Differential Equations Was abe to show $y'=-4x$ $y''=-4$ and when substitute $=0$

Question

$(1-x^2)y''-xy'+4y=0$ Show that $1-2x^2$ is a solution try to find another using Wronskian method.

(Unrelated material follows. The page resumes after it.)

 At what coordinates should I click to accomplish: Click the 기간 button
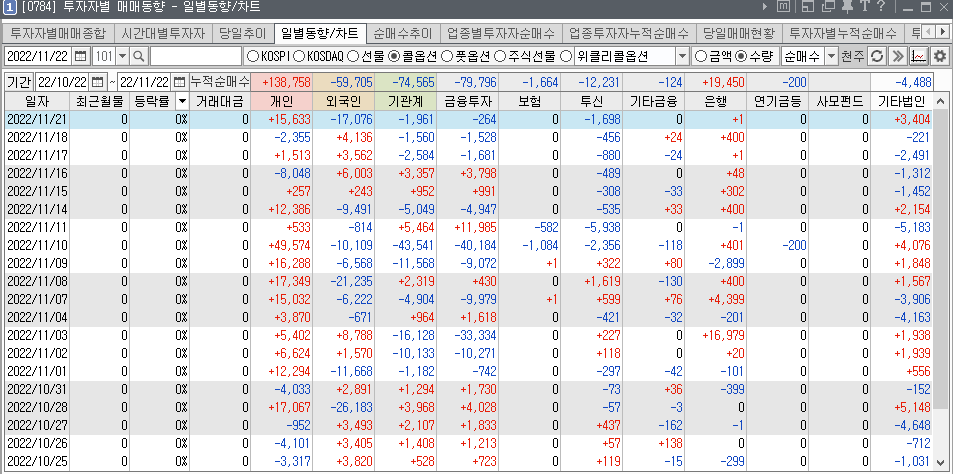pos(19,81)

Was abe to show $y'=-4x$ $y''=-4$ and when substitute $=0$

Answer 1

Hint

There are two ways to calculate the Wronskian

$$\begin{align} &(1)~W(y_1,y_2)(t)~=~\begin{vmatrix}y_1(t) & y_2(t)\\y_1'(t) & y_2'(t)\end{vmatrix}~=~y_1(t)y_2'(t)-y_2(t)y_1'(t)\\ &(2)~W(y_1,y_2)(t)~=~e^{-\int p(x)\mathrm{d}x} \end{align}$$

You already know one solution, $y_1$, of the differential equation.

Answer 2

Hint: With $p(x)=\dfrac{-x}{1-x^2}$ we write $$W(x)=\exp\left(-\int\dfrac{-x}{1-x^2}\right)dx=\dfrac{1}{\sqrt{1-x^2}}$$ for $|x|<1$. Then solve the integral $$y_2=(1-2x^2)\int\dfrac{W(x)}{(1-2x^2)^2}dx$$